For example, suppose you set the --source-ip
parameter to 192.168.1.111
but your machine has 192.168.1.10
. Linux does not validate the IP fields for outgoing packets in the raw socket mode. For incoming packets, it skips all the packets with an unknown destination address but still delivers them to listeners that use raw sockets! This is a neat trick and it allows to skip port scanning packets by the OS.
When a router does not know to whom an IP belongs to, it sends a broadcast request to all the devices inside the local network and expects a reply with the MAC address. Masscan listens to ARP requests from the router and sends replies. LAN networks use MAC addresses for communication, and one MAC address can have multiple IPs.
When a TCP/IP packet travels outside the LAN, the router uses NAT to replace the local source IP with the external IP so that it can receive the response from the internet. When it receives the response, it also replaces the destination address with the local address and sends it to the machine using the associated MAC address. This is why traffic with a spoofed IP travels back to the machine.
What happens when an operating system does not ignore response packets from the masscan?
It closes such connections (sends TCP Reset response) because it does not know anything about TCP sessions that masscan initiated. This is bad if we want to grab a banner (e.g., HTTP response). For systems that use a direct link to the internet (without the local network), masscan suggests using iptables
rules that can ignore all incoming packets on a specified port.

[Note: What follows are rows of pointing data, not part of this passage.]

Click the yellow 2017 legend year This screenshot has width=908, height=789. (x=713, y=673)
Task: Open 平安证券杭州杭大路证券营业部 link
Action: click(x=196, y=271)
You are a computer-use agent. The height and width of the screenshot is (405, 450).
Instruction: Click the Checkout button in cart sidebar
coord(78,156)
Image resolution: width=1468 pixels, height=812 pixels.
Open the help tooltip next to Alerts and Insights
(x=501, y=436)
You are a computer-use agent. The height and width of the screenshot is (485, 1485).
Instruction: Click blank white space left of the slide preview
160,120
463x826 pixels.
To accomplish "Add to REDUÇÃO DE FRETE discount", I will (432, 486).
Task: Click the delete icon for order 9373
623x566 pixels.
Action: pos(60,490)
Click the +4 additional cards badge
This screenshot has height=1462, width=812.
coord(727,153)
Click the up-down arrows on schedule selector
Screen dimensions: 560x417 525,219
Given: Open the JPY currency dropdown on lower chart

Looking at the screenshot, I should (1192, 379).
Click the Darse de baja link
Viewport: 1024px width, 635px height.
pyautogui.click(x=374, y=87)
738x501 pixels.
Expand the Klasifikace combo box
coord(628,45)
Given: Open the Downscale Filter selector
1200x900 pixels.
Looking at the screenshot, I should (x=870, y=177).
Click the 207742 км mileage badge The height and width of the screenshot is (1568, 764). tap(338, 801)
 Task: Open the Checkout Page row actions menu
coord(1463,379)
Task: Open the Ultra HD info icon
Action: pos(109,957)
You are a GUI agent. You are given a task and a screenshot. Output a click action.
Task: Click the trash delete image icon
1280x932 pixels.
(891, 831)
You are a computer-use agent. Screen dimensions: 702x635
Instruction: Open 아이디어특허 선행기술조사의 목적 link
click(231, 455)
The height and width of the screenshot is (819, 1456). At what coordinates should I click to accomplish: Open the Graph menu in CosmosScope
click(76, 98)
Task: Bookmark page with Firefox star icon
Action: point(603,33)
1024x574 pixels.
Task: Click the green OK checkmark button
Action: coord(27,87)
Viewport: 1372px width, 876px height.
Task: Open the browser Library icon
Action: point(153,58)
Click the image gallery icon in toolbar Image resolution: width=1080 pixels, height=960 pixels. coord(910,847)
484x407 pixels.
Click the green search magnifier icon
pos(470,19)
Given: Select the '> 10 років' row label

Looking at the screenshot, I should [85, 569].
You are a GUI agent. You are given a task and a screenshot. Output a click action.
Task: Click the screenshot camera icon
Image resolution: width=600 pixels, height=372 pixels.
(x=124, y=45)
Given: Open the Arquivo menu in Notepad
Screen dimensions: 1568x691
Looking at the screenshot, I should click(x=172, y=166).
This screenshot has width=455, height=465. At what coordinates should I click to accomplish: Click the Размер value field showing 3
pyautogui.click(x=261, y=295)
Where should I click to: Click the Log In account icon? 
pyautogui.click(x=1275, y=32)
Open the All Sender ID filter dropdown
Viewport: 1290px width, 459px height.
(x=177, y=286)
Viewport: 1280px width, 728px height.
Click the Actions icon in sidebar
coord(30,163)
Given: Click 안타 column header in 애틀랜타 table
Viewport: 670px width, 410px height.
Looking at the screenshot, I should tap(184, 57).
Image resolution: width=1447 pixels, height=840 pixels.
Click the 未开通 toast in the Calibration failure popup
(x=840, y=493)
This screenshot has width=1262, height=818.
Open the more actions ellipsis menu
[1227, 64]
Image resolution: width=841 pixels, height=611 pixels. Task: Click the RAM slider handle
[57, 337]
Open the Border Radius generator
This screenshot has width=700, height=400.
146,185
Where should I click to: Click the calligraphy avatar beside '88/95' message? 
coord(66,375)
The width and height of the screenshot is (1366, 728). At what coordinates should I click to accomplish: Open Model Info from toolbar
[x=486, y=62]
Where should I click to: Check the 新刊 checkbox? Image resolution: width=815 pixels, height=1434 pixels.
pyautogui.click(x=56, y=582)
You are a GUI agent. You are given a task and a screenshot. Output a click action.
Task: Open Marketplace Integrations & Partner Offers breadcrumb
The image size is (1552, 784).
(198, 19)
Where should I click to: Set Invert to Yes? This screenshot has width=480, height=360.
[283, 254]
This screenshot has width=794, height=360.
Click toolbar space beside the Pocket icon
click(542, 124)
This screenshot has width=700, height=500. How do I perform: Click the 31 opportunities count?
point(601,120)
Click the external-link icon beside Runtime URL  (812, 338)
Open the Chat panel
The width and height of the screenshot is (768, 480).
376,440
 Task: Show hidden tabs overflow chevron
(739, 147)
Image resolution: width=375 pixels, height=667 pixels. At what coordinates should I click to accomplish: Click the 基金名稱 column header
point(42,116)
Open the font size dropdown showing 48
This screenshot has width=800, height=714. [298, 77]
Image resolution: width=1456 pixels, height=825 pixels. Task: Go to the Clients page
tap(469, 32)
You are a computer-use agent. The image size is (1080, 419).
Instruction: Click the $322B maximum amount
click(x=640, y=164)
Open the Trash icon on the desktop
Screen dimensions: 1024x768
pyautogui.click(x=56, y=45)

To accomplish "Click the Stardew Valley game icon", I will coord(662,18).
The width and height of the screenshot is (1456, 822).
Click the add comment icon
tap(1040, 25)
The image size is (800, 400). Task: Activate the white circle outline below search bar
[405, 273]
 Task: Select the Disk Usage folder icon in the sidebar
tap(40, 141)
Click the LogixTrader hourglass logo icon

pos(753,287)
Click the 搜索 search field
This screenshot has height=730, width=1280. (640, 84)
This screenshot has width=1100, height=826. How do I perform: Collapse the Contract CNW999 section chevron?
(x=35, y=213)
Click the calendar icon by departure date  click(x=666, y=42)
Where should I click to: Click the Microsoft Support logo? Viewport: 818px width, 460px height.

This works pretty fast, too, because iptables
is just a utility that creates firewall rules for netfiler that runs inside the kernel.
Asynchronous transmission
To send millions of packets per second, masscan uses an asynchronous approach and only two threads: one for sending and one for receiving the packets.
Since TCP/IP is a stateful protocol, it usually takes a lot of computing resources to maintain the state. Masscan does not keep any state and transmit/receive threads work independently without any synchronization. It also doesn't remember which packets it sent.
To match incoming packets, it uses the Sequence number
and Acknowledgment Number
TCP fields. Historically, they are used for packet order reconstruction and data integrity. When a client sends a connect request (SYN packet) to a server, it sets the sequence number. When the server responds with acknowledgment of the request, it increments by sequence number by the number of received bytes and puts it in the Acknowledgment Number
field.
According to the TCP specification, the first sequence number sent by a client can be any value. Such a property is used to implement SYN cookies that prevent SYN flood attacks. Masscan uses a very similar approach but stores a special hash instead.
To generate the hash, it passes source and destination IPs and ports to SipHash function. As a result, SipHash produces a 64-bit hash, and masscan takes the first 32 bits that can fit in the sequence number field.
Since TCP/IP packets already contain the source and destination IP and port pairs, masscan uses the hash to make sure incoming packets belong to it.
For example, let's suppose we are browsing Twitter and scanning it using masscan at the same time. When a TCP packet from Twitter arrives, we need to decide to whom it belongs too. It can belong to our browser or scanner. By checking the hash (which can be recalculated given any packet), we can filter all packets that should be routed to masscan.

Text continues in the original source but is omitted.